Your assignment:
Because the pictures are not wanted, reproduce the rest of the records below exactly as they stand.

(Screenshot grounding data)
************
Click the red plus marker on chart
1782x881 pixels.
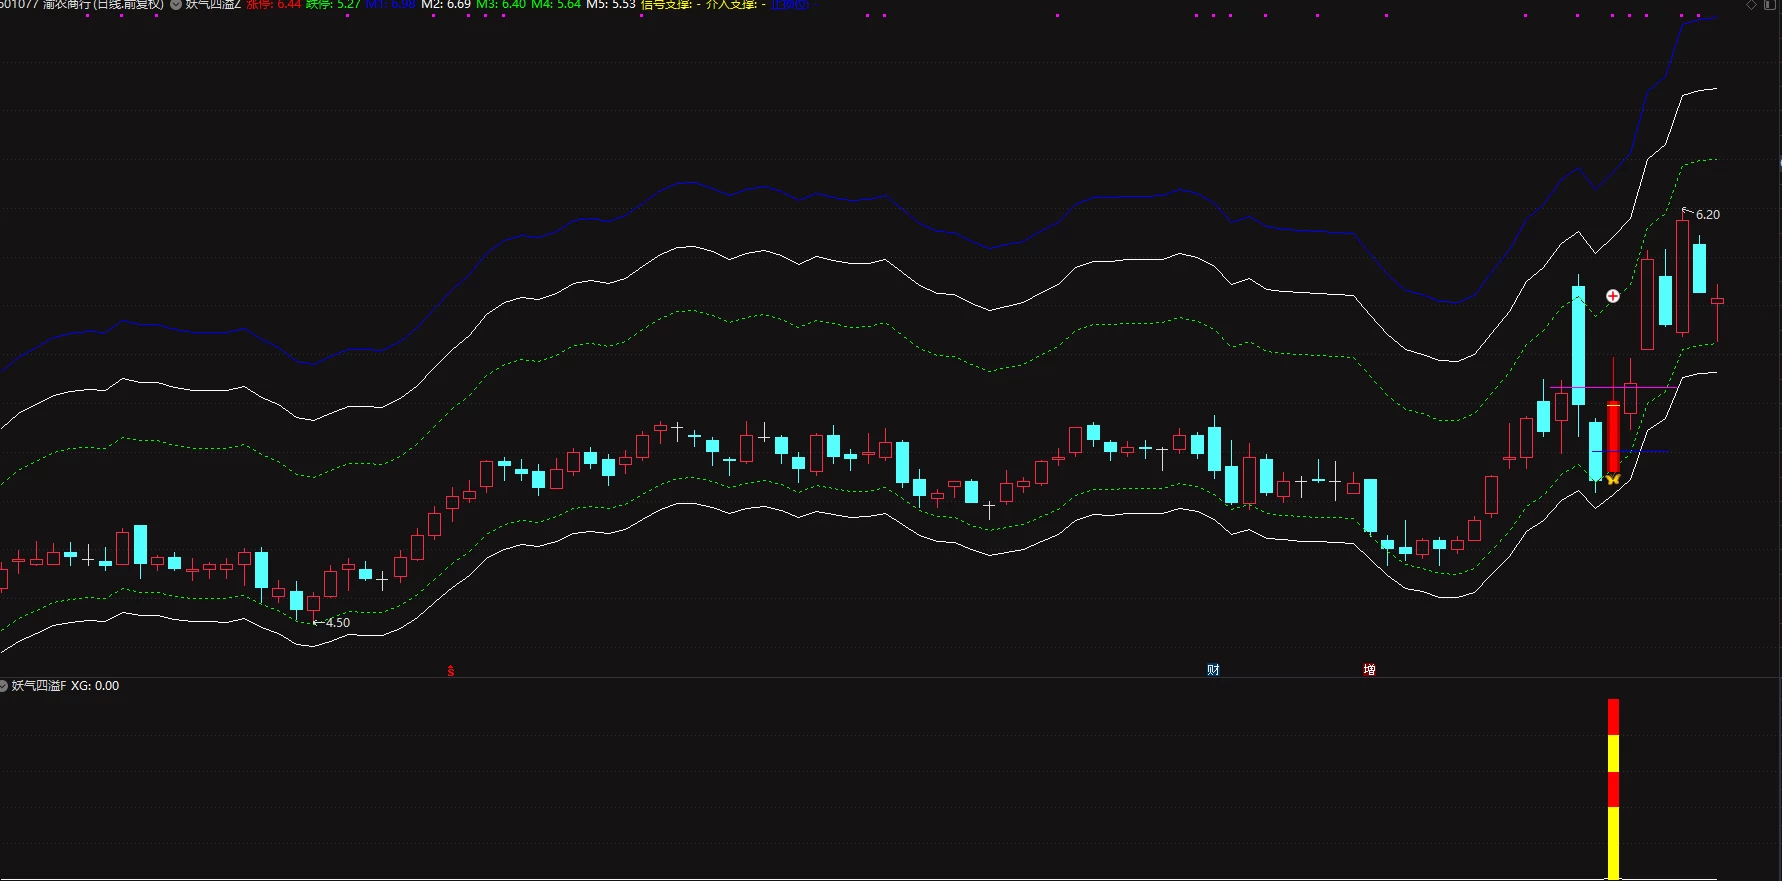(1613, 296)
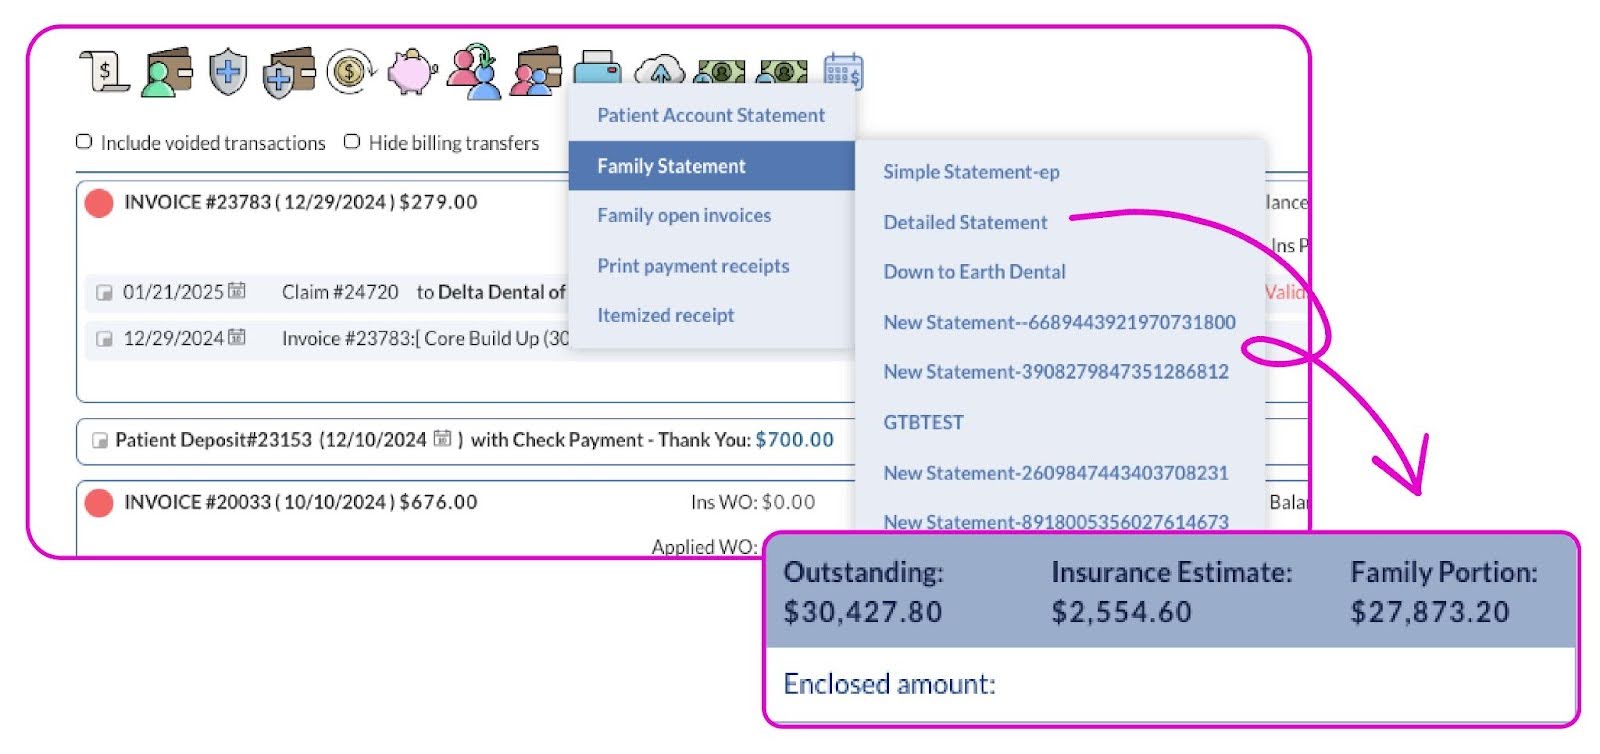Tick checkbox next to Patient Deposit#23153
This screenshot has width=1600, height=754.
[100, 441]
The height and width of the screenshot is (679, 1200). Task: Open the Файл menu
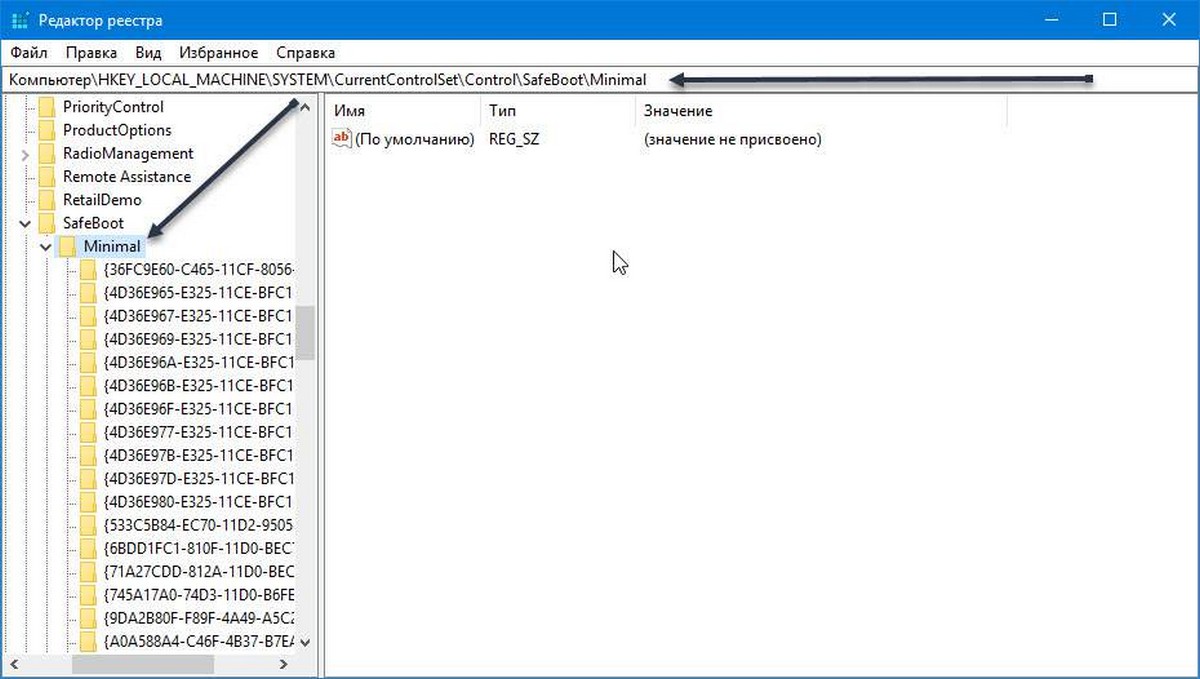(x=28, y=53)
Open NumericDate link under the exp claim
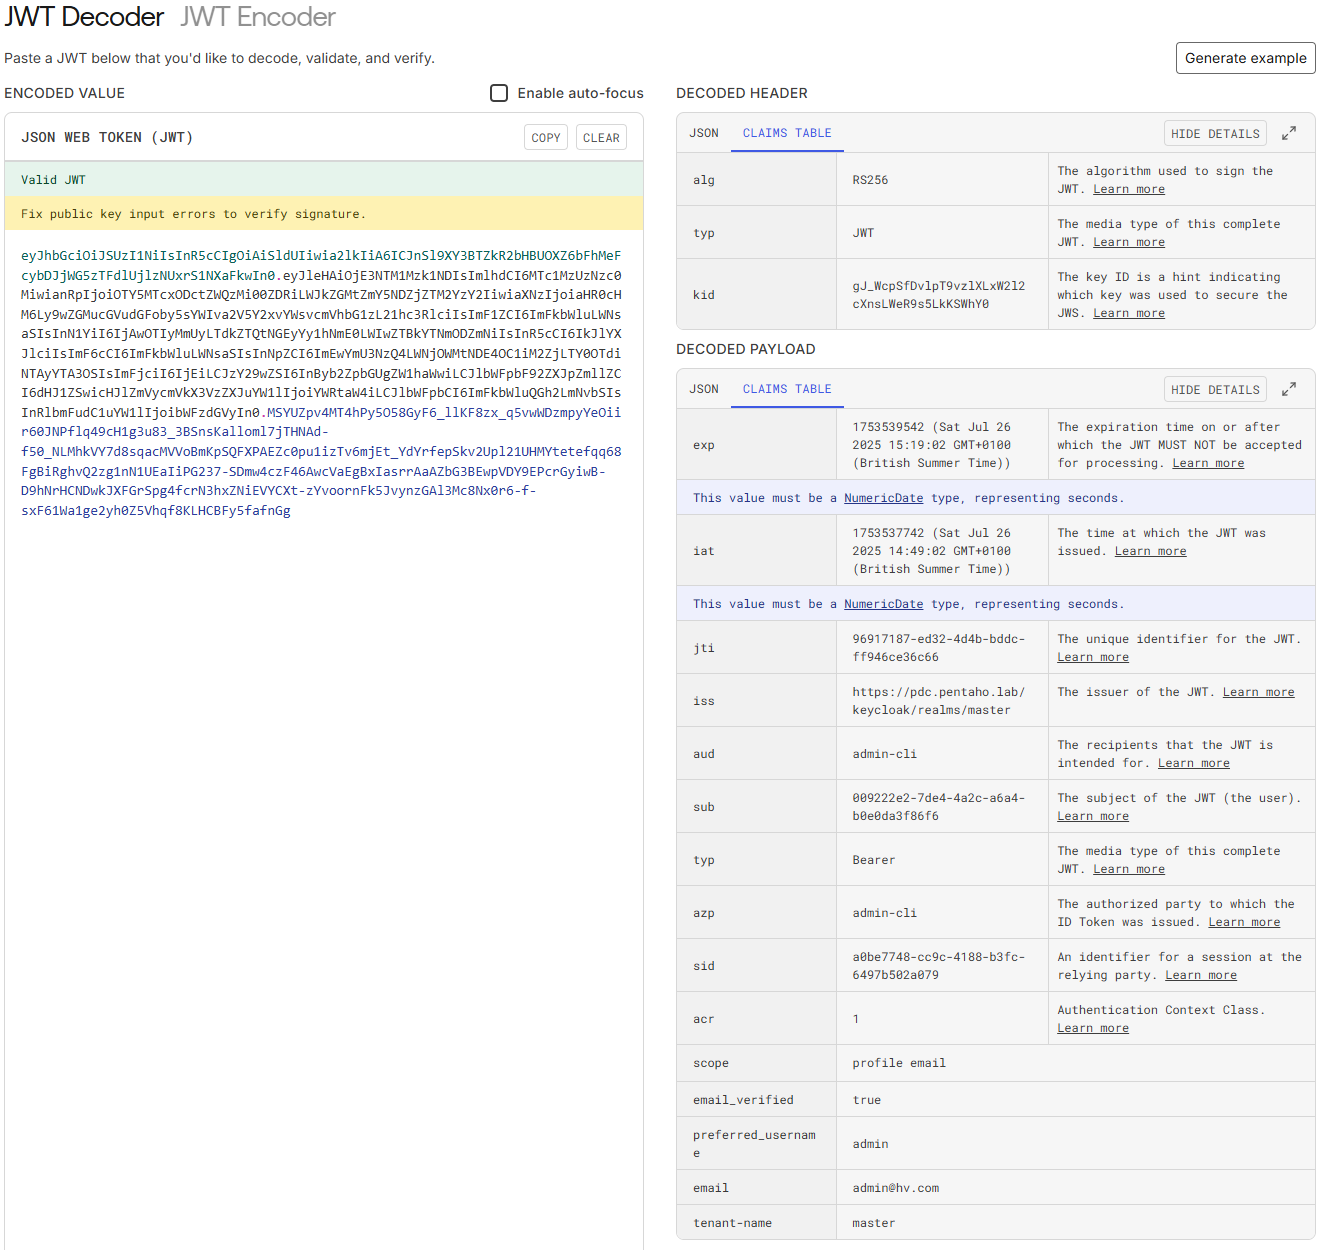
************
Task answer:
Click the red plus marker on chart
1782x881 pixels.
(1613, 296)
Tick checkbox next to Patient Deposit#23153
This screenshot has width=1600, height=754.
[100, 441]
The height and width of the screenshot is (679, 1200). Task: Open the Файл menu
(x=28, y=53)
Open NumericDate link under the exp claim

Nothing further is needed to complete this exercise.